═════ Extracted text

The patients, all frail and suffering from dementia, were transferred by Barnet Health Authority from Napsbury Hospital, Hertfordshire, to the privately-run Elmstead House nursing home in April this year. Out of the 24 transferred, seven were dead in less than two weeks from natural causes.

The first death was on 5 April - only four days after the patient had been transferred there. Another patient died on 15 April, four more on 19 April and one a day later. Six weeks after that another patient died.

The report found that planing, implementing and monitoring of the move was not carried out in sufficient detail. As a result, many of the patients, whose average age was 80, were transferred without any recent update in the medical records, and little was known about their individual needs.

One social worker visiting the homes noticed than an elderly patient who was allergic to fish was being given a fish meal and in another case a special mattress needed by a patient was not available.

Three patients developed bed sores, one within 24 hours of arriving at Elmstead. Following the deaths, the health authority stopped the transfer of patients to the home.

The review panel, made up of five local organisations and the charity Age Concern England, concluded that "Insufficient weight" was given to the risk of mortality.

Barnet's director of public health, Dr Stephen Farrow, said that there had been a lack of continuity of care which meant that patients' needs had not been met. While the panel could not be certain that individual deaths themselves were precipitated solely by the move, it concluded that the plan for familiarising the new staff was not sufficiently specific or detailed. And with the original staff only staying for a few hours on the day the patients were moved, there was "insufficient time to completely hand over the care of very ill and confused patients".

══════════
═════ Data under study

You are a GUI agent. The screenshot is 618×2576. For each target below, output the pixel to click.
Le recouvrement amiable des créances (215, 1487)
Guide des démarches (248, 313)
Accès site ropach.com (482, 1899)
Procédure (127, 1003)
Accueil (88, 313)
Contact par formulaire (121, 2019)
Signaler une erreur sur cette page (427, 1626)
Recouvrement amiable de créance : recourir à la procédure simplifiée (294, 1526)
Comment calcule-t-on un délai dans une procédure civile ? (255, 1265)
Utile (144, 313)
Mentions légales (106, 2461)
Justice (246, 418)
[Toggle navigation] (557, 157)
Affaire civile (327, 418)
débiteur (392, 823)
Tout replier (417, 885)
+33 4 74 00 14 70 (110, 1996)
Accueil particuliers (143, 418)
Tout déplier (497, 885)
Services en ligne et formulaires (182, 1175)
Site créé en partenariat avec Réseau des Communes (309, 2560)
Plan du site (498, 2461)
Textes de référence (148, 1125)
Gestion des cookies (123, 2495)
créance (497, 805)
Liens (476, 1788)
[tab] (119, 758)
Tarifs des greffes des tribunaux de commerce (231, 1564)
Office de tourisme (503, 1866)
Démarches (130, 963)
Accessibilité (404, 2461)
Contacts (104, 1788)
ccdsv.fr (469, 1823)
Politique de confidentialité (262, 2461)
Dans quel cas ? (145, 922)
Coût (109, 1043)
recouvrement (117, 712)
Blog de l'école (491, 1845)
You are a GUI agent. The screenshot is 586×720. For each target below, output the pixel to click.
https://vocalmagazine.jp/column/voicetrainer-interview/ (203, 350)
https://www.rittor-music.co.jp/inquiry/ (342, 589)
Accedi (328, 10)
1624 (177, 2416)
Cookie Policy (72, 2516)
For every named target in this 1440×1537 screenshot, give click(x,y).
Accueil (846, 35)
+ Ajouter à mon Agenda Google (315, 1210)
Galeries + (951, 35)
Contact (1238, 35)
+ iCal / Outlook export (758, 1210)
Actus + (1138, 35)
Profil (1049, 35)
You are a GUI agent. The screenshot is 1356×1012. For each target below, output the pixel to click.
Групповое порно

══════════

What is expected
Pick up the account of the Elmstead House deaths and continue it from its last sentence. The items have nothing to do with the account of the Elmstead House deaths.

Answer box
As many as 15 people were transferred in a 24-hour period - the recommendations now suggest no more than two should be moved at any one time and no more than three within a seven-day period.

"These eight people were among the most vulnerable of the patients in the Health Service ... I failed and we failed to provide them with the care they needed," said Dr Farrow.

He added that regrets were not enough and he had personally apologised to all the relatives of the patients.

Evelyn McEwen, director of information for Age Concern, said that national guidelines should be drawn up to stop such an occurrence happening again.

"The Government has got to take action ... we need guidance in transferring patients for use in every authority ... rather than as happens so often, [each one] re-inventing the wheel," she said.

Andrew Dismore, Labour MP for Hendon, said that he was seeking a meeting with Paul Boateng, the minister responsible for care of the elderly.

"There is no doubt that the eight elderly patients faced increased and avoidable risks due the transfer... the best interests of the patients should be paramount, not schedules and timetables. I will be seeking assurances that the Department of Health accepts the recommendations that national guidelines should be produced for the transfer of elderly patients in the future," he said.